American-bred Thoroughbred racehorse

Hidden Lake (April 2, 1993 – September 29, 2016) was a Kentucky-bred daughter of stallion Quiet American out of the Round Table mare, Friendly Circle. Slow to mature, she went on to earn 1997 U.S. Champion Older Mare honors.

==Career==

As a two-year-old, Hidden Lake won only once, in her second start on August 5, 1995, at Del Mar racetrack. She showed some promise by finishing second in the Maker's Mark Stakes and Anoakia Stakes.
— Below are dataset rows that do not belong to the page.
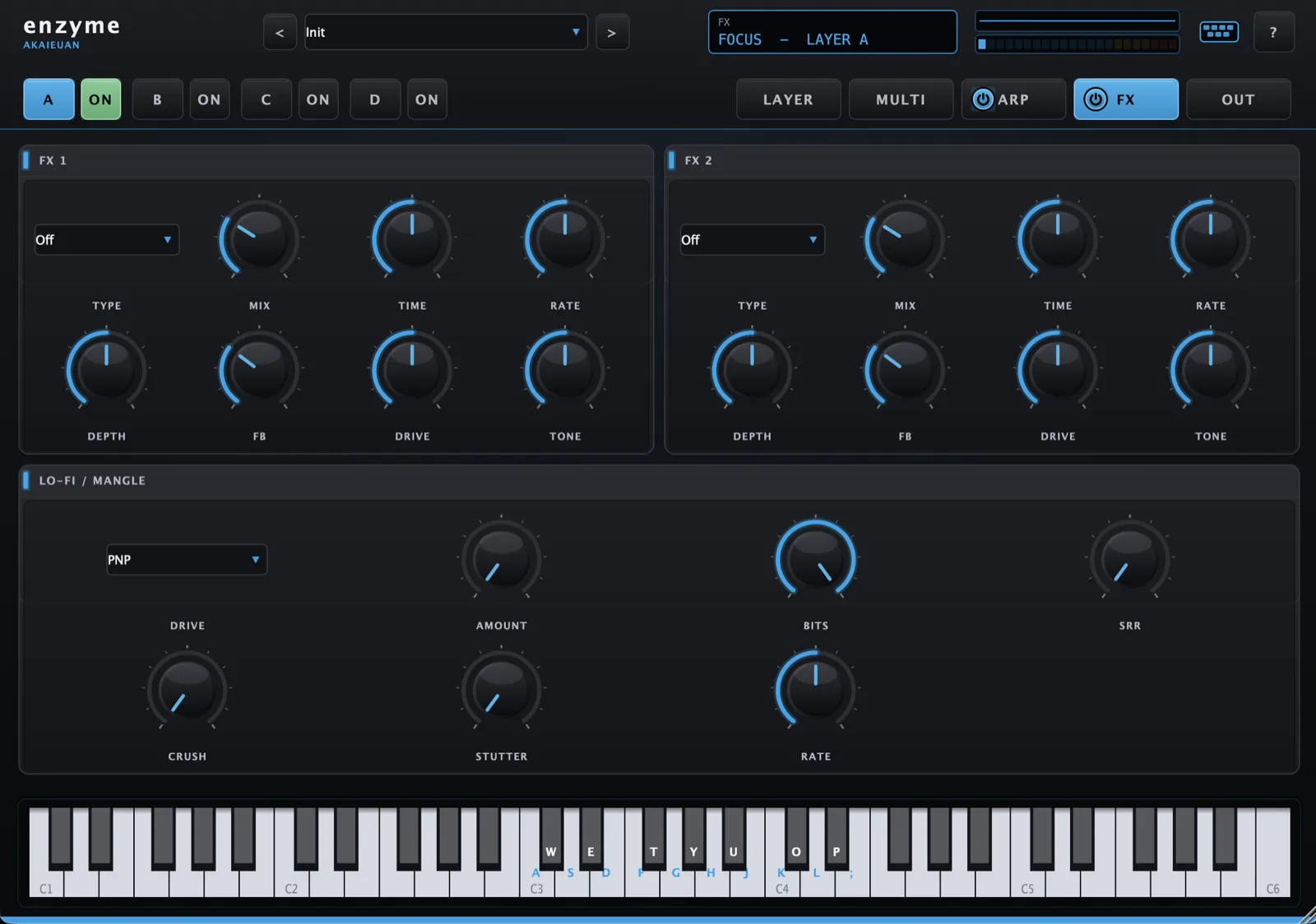Click the LO-FI / MANGLE panel indicator

25,480
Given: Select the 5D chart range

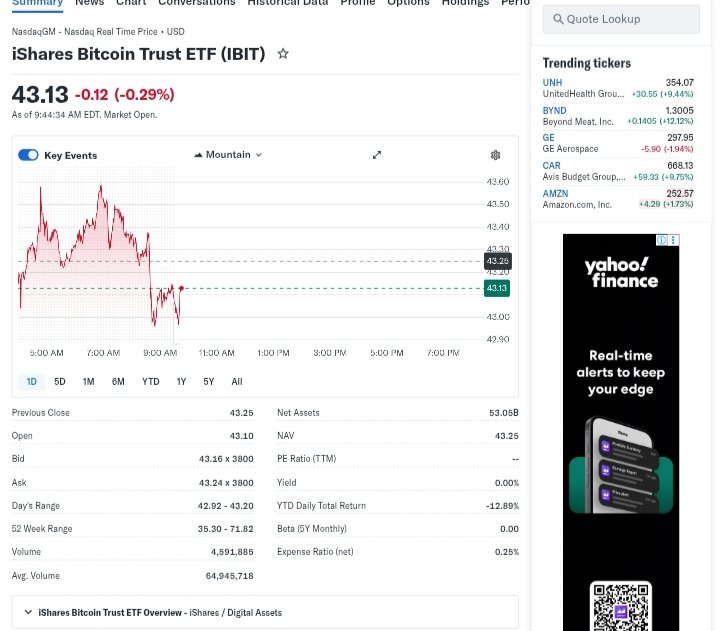Looking at the screenshot, I should pyautogui.click(x=60, y=381).
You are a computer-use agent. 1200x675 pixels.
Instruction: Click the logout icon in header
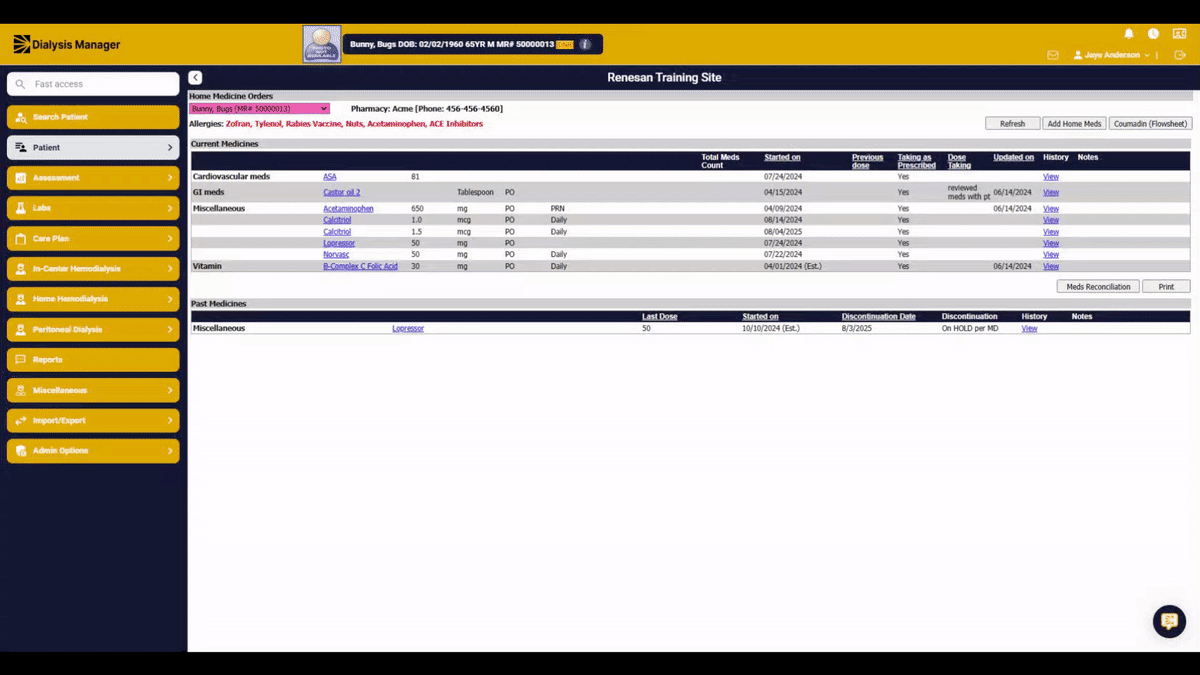coord(1181,55)

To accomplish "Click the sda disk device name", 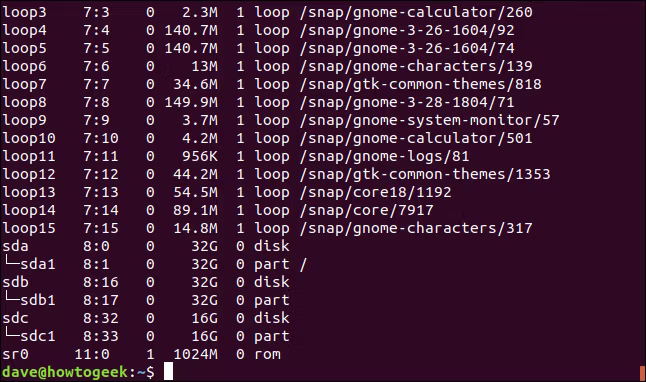I will [15, 246].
She started her three-year-old season with an allowance race win on January 6, 1996, at Santa Anita but then went on a six race losing streak that included third-place finishes in the Santa Anita Oaks and Las Virgenes Stakes, both Grade I stakes. She finally earned her first graded stakes win in the grade II La Brea Stakes on December 29.
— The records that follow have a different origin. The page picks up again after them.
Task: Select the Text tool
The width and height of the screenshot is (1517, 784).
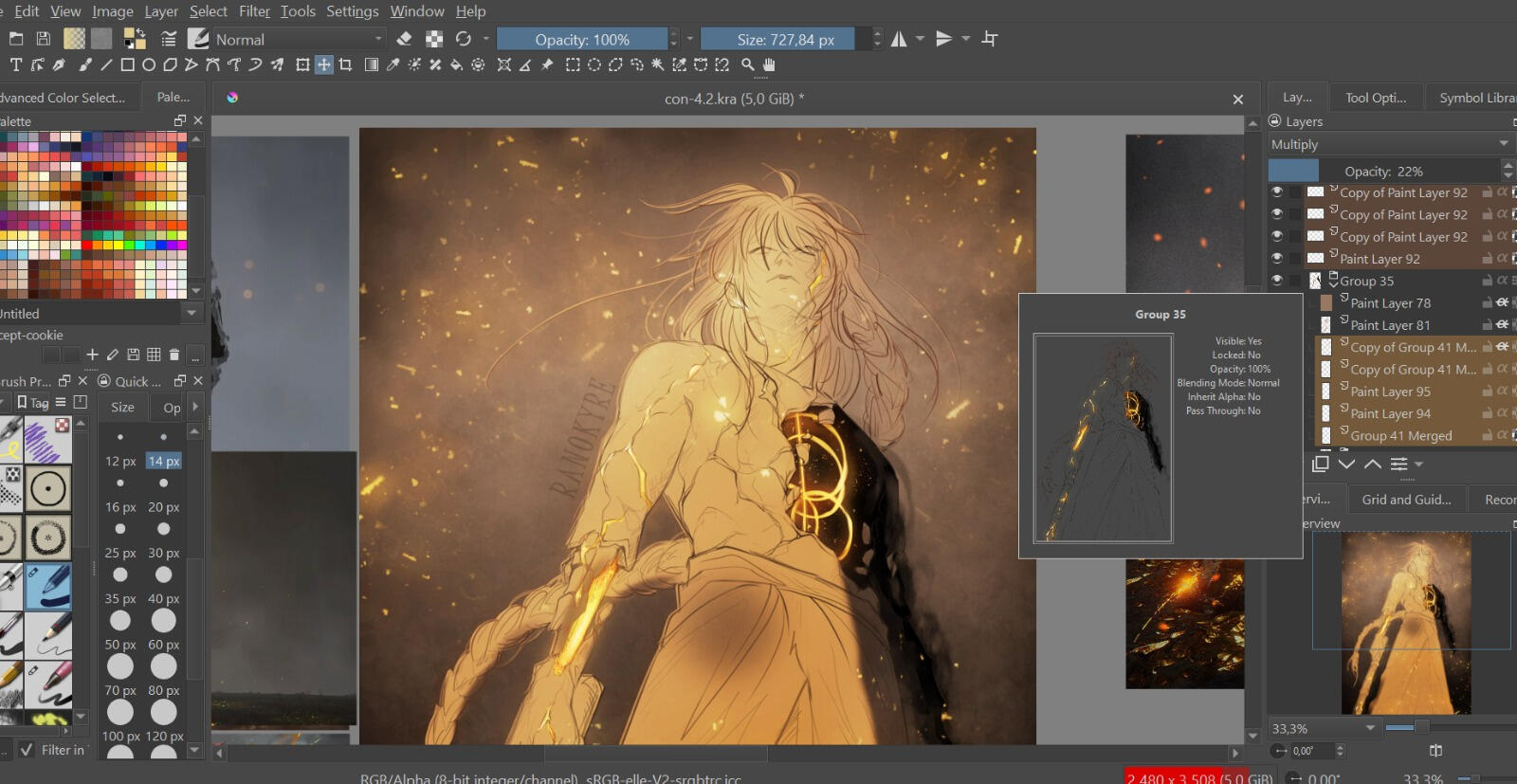Action: pyautogui.click(x=15, y=64)
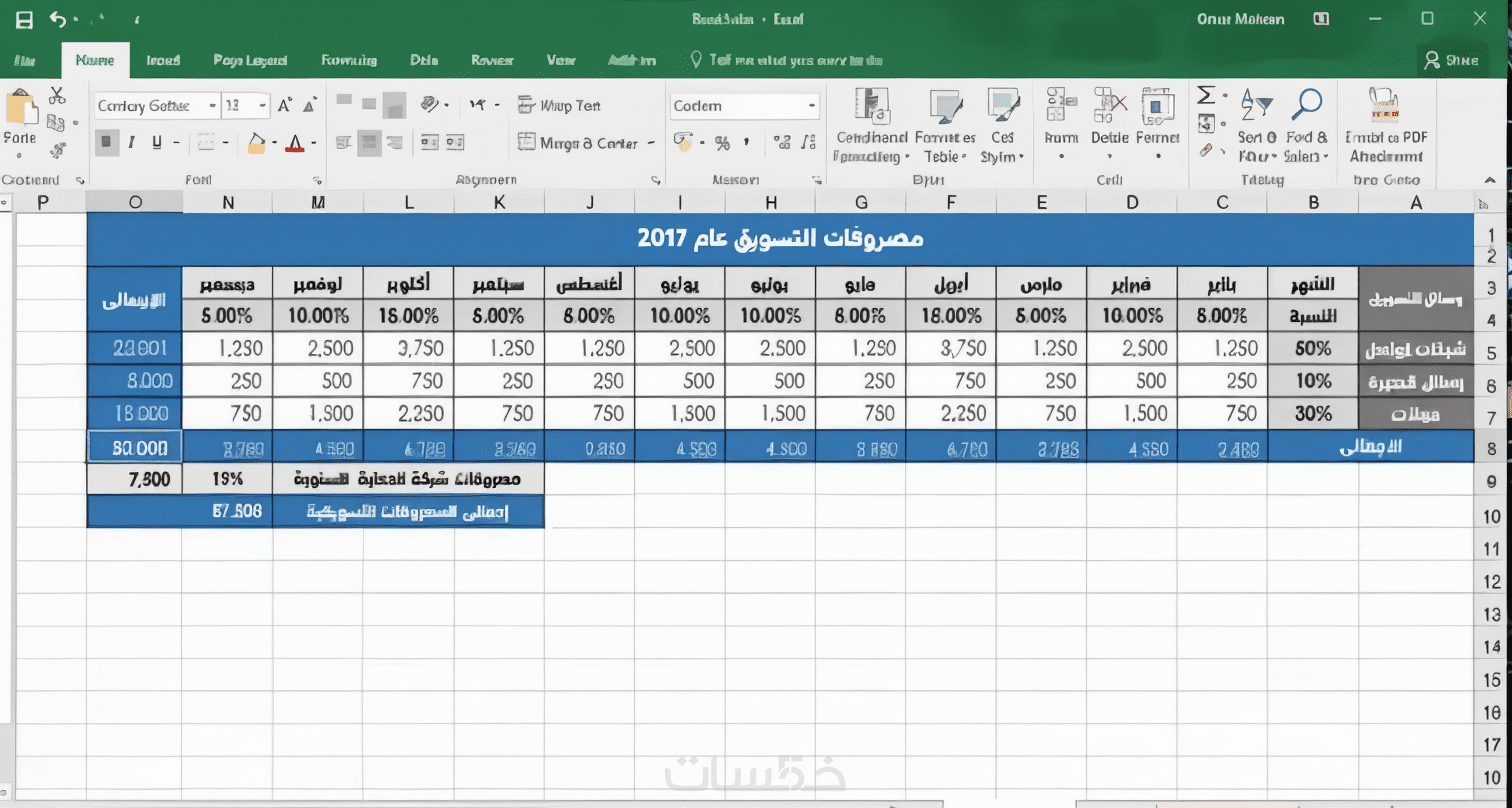Toggle Underline formatting button
Image resolution: width=1512 pixels, height=808 pixels.
(157, 143)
At age four, she lost her first four starts of the year while traveling from Santa Anita Park to Oaklawn Park to Churchill Downs. On May 24, she was shipped to Belmont Park for the Grade II Shuvee Handicap, which she won as an 8.8–1 long-shot by 4 lengths. She followed this up with a win in the Grade I Hempstead Handicap (now known as the Ogden Phipps), then shipped to Saratoga for the Go For Wand Handicap on July 27. Hidden Lake went to the early lead but was challenged by Flat Fleet Feet, who moved alongside when they entered the stretch. Flat Fleet Feet looked to have the advantage but Hidden Lake fought back and prevailed by a head. Her jockey, Richard Migliore, called the Go For Wand "one of his most memorable victories", saying, "From the recesses of her heart, Hidden Lake found a way to fight back and win. After the finish line, she actually collapsed from exhaustion. That was how much effort she put into winning that race. She was running on empty and found more to give".
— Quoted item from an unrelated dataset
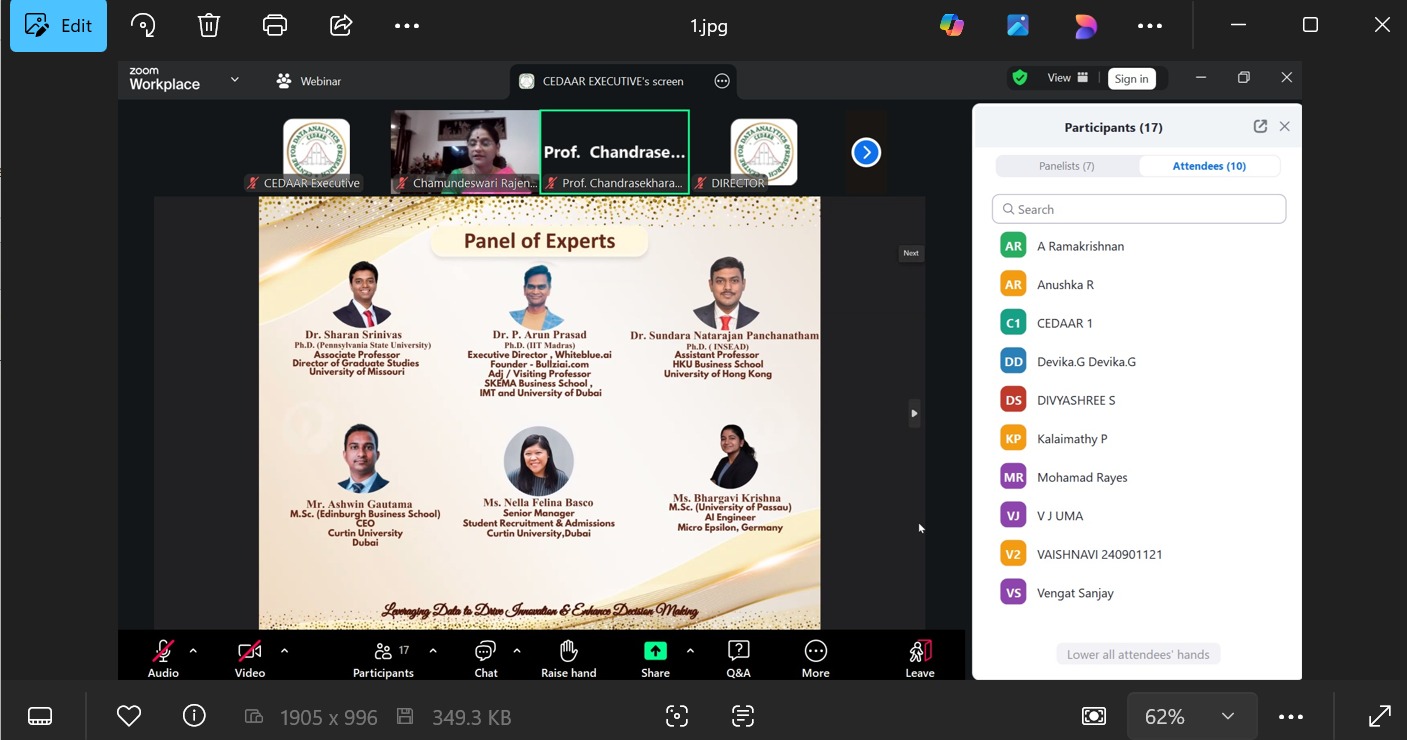The width and height of the screenshot is (1407, 740).
Task: Click the delete trash icon in Photos
Action: pyautogui.click(x=209, y=26)
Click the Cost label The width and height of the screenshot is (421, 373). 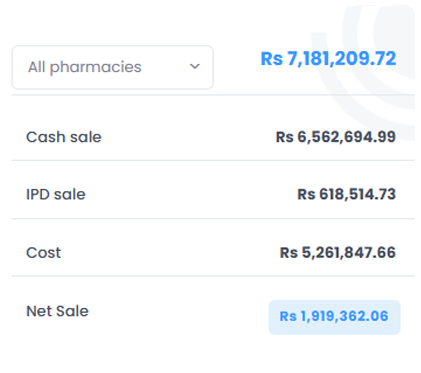tap(44, 253)
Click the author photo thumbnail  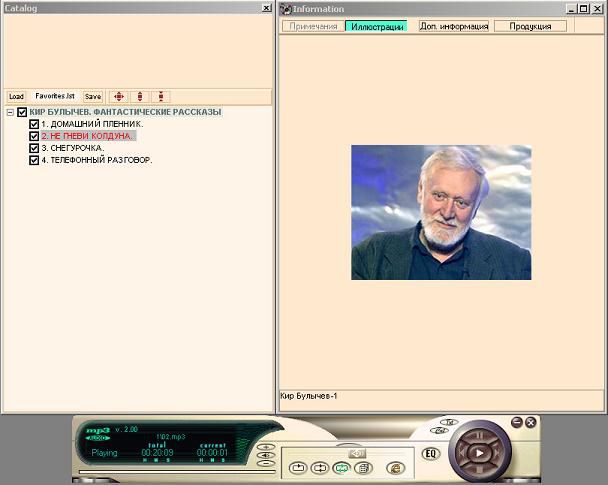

It was nearly three months before Hidden Lake was ready to race again, but she returned with a victory in the Beldame Stakes at Belmont Park on October 17. Shipped back to California for the Breeders' Cup Distaff at Hollywood Park, she finished seventh in the last start of her career. She received the Eclipse Award as the American Champion Older Dirt Female Horse of 1997.

==Retirement==
None of Hidden Lake's seven foals reached her level of success in racing but all made it to the racetrack and four were winners of minor races. With declining fertility, in January 2009 she was pensioned by owner Robert Evans to Old Friends Equine in Georgetown, Kentucky. On September 29, 2016, she was euthanized due to the infirmities of old age.